Hyperthyroidism-induced dilated cardiomyopathy
Phumpattra Chariyawong MD, Angela Rao BA, Deepa Panikkath MD, Ragesh Panikkath MD
Corresponding author: Phumpattra Chariyawong
Contact Information: Minnie_melody@hotmail.com
Hyperthyroidism is a common endocrine disorder with a prevalence of 1.3% in the general population, affecting more women than men. Prolonged hyperthyroidism without appropriate management may lead to high output cardiac failure characterized by increases in heart rate, cardiac contractility, and cardiac output and by reductions in peripheral systemic vascular resistance. Dilated cardiomyopathy with impaired systolic function is rare and occurs in less than 1% of patients with thyrotoxicosis. The exact mechanism of hyperthyroidism-induced dilated cardiomyopathy is not well established.
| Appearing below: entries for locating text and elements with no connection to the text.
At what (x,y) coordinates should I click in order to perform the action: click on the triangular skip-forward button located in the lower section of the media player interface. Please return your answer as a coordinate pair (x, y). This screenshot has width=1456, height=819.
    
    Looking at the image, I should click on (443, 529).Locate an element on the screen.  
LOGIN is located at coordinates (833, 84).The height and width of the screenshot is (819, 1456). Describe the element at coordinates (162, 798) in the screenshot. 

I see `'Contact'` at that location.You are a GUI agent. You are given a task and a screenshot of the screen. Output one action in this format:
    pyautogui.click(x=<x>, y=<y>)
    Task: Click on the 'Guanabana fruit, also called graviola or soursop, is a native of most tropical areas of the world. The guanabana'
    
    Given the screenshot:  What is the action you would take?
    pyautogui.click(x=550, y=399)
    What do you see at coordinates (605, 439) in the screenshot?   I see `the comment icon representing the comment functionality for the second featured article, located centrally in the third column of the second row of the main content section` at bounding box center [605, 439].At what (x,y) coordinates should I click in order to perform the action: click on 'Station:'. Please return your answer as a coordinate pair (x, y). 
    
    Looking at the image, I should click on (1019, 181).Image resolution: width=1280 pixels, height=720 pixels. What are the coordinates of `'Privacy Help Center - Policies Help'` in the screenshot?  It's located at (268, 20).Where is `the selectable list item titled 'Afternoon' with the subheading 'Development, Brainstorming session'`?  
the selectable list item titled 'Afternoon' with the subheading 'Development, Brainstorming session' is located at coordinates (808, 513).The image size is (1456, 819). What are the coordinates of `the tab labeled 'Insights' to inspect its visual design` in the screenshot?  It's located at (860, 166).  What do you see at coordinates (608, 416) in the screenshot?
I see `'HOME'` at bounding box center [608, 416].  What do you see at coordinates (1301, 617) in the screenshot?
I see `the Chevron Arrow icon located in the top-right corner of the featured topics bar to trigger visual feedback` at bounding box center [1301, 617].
The combination of direct toxic effects of excess thyroid hormone along with prolonged tachycardia, arrhythmia, and a hyperdynamic state could be contributing factors. We present a case of a young woman with prolonged sinus tachycardia due to a long history of medication non-compliance who developed dilated cardiomyopathy with low output heart failure. Early detection and management of hyperthyroidism are crucial to restore cardiac function.
Keywords: hyperthyroidism, dilated cardiomyopathy, impaired ventricular systolic function
The thyroid gland serves as an important regulator of metabolism, and its hormones affect many organs, including the cardiovascular system. Thyroid hormones have a significant role in regulating cardiac chronotropism and inotropism. Studies suggest that thyroid hormone has a direct effect on cardiac chronotropy due to early enhancement of beta-adrenoreceptors, followed by a late modification of the electrophysiological properties of the myocardium.1 In another study done with mouse models, thyroid hormone-treated myocardium modulated peak calcium influx and increased inotropy as compared to a hypothyroid myocardium.2 Thyrotoxicosis can cause a high-output cardiac state characterized by increases in heart rate, cardiac contractility, and cardiac output and reductions in peripheral systemic vascular resistance, which then can lead to high-output heart failure. Although unusual, hyperthyroidism also causes low-output heart failure in 6% to 15% patients.3 Even in those patients, dilated cardiomyopathy with impaired systolic function is rare. We report a case of hyperthyroidism induced dilated cardiomyopathy.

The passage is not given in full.